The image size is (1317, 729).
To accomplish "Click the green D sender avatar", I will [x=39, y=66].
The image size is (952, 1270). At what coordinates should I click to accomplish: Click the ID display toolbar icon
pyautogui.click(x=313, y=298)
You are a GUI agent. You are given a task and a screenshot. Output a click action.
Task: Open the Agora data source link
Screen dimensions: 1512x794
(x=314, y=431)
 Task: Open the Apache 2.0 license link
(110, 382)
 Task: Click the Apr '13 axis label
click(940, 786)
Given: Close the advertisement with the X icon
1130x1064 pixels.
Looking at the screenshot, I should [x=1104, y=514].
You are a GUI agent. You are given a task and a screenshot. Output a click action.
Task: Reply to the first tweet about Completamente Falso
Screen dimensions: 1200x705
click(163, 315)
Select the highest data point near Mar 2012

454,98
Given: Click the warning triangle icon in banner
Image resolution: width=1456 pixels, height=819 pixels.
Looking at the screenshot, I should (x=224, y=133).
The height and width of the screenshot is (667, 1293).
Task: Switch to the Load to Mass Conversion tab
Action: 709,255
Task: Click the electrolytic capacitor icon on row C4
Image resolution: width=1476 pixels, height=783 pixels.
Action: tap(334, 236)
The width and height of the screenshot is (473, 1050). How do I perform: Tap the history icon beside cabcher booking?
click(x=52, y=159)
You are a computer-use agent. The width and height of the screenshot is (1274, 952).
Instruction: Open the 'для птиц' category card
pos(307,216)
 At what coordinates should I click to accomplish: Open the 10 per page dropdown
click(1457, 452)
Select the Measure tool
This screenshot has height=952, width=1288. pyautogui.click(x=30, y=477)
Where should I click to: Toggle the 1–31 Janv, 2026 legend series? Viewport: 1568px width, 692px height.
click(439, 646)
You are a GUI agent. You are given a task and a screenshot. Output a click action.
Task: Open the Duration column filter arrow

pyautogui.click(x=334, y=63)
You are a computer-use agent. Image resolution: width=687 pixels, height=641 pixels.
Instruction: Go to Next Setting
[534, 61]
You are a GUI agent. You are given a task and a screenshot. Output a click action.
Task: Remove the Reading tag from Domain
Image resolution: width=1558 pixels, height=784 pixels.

## Direction
Rewrite all of the lines above, changing "GUI agent" to "UI agent" wherever it appears and leaving everything else as it is.

## Exercise answer
The image size is (1317, 729).
To accomplish "Click the green D sender avatar", I will [x=39, y=66].
The image size is (952, 1270). At what coordinates should I click to accomplish: Click the ID display toolbar icon
pyautogui.click(x=313, y=298)
You are a UI agent. You are given a task and a screenshot. Output a click action.
Task: Open the Agora data source link
Screen dimensions: 1512x794
(x=314, y=431)
 Task: Open the Apache 2.0 license link
(110, 382)
 Task: Click the Apr '13 axis label
click(940, 786)
Given: Close the advertisement with the X icon
1130x1064 pixels.
Looking at the screenshot, I should [x=1104, y=514].
You are a UI agent. You are given a task and a screenshot. Output a click action.
Task: Reply to the first tweet about Completamente Falso
Screen dimensions: 1200x705
click(163, 315)
Select the highest data point near Mar 2012

454,98
Given: Click the warning triangle icon in banner
Image resolution: width=1456 pixels, height=819 pixels.
Looking at the screenshot, I should (x=224, y=133).
The height and width of the screenshot is (667, 1293).
Task: Switch to the Load to Mass Conversion tab
Action: 709,255
Task: Click the electrolytic capacitor icon on row C4
Image resolution: width=1476 pixels, height=783 pixels.
Action: tap(334, 236)
The width and height of the screenshot is (473, 1050). How do I perform: Tap the history icon beside cabcher booking?
click(x=52, y=159)
You are a computer-use agent. The width and height of the screenshot is (1274, 952).
Instruction: Open the 'для птиц' category card
pos(307,216)
 At what coordinates should I click to accomplish: Open the 10 per page dropdown
click(1457, 452)
Select the Measure tool
This screenshot has height=952, width=1288. pyautogui.click(x=30, y=477)
Where should I click to: Toggle the 1–31 Janv, 2026 legend series? Viewport: 1568px width, 692px height.
click(439, 646)
You are a UI agent. You are given a task and a screenshot. Output a click action.
Task: Open the Duration column filter arrow

pyautogui.click(x=334, y=63)
You are a computer-use agent. Image resolution: width=687 pixels, height=641 pixels.
Instruction: Go to Next Setting
[534, 61]
You are a UI agent. You are given a task and a screenshot. Output a click action.
Task: Remove the Reading tag from Domain
Image resolution: width=1558 pixels, height=784 pixels.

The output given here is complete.